====== Exercise inputs

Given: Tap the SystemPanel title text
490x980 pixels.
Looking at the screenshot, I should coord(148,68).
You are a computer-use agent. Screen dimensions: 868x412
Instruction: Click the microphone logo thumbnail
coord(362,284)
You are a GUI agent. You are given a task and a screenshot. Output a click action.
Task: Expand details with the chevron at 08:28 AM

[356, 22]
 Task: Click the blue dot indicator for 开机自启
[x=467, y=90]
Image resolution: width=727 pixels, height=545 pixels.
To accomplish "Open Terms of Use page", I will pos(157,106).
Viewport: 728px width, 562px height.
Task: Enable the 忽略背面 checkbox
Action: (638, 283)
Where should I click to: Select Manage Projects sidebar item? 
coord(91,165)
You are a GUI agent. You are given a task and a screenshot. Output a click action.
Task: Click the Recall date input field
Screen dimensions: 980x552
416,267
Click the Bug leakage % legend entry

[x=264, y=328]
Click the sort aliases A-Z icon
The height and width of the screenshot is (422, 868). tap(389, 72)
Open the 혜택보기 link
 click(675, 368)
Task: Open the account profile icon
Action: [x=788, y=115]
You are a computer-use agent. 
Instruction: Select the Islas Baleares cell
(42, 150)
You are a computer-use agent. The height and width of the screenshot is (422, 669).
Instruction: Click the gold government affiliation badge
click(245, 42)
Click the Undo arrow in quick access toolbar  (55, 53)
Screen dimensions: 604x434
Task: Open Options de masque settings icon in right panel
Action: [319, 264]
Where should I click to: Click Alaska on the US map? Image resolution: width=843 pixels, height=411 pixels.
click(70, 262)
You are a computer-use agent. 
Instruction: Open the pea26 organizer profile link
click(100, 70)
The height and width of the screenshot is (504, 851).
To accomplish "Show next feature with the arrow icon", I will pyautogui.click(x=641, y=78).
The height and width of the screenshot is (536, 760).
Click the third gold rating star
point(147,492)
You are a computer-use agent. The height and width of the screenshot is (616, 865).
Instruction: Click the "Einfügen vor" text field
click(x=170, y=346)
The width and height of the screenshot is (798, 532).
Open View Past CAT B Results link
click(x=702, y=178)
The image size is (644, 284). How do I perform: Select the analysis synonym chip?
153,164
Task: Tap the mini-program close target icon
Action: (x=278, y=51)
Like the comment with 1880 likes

============

● Action item
Above are records; repeat only the lines starting at the line with "Instruction: Select the Islas Baleares cell" and ending at the line with "The height and width of the screenshot is (536, 760).", exactly as they appear, both included.

● Exercise answer
Instruction: Select the Islas Baleares cell
(42, 150)
You are a computer-use agent. The height and width of the screenshot is (422, 669).
Instruction: Click the gold government affiliation badge
click(245, 42)
Click the Undo arrow in quick access toolbar  (55, 53)
Screen dimensions: 604x434
Task: Open Options de masque settings icon in right panel
Action: [319, 264]
Where should I click to: Click Alaska on the US map? Image resolution: width=843 pixels, height=411 pixels.
click(70, 262)
You are a computer-use agent. 
Instruction: Open the pea26 organizer profile link
click(100, 70)
The height and width of the screenshot is (504, 851).
To accomplish "Show next feature with the arrow icon", I will pyautogui.click(x=641, y=78).
The height and width of the screenshot is (536, 760).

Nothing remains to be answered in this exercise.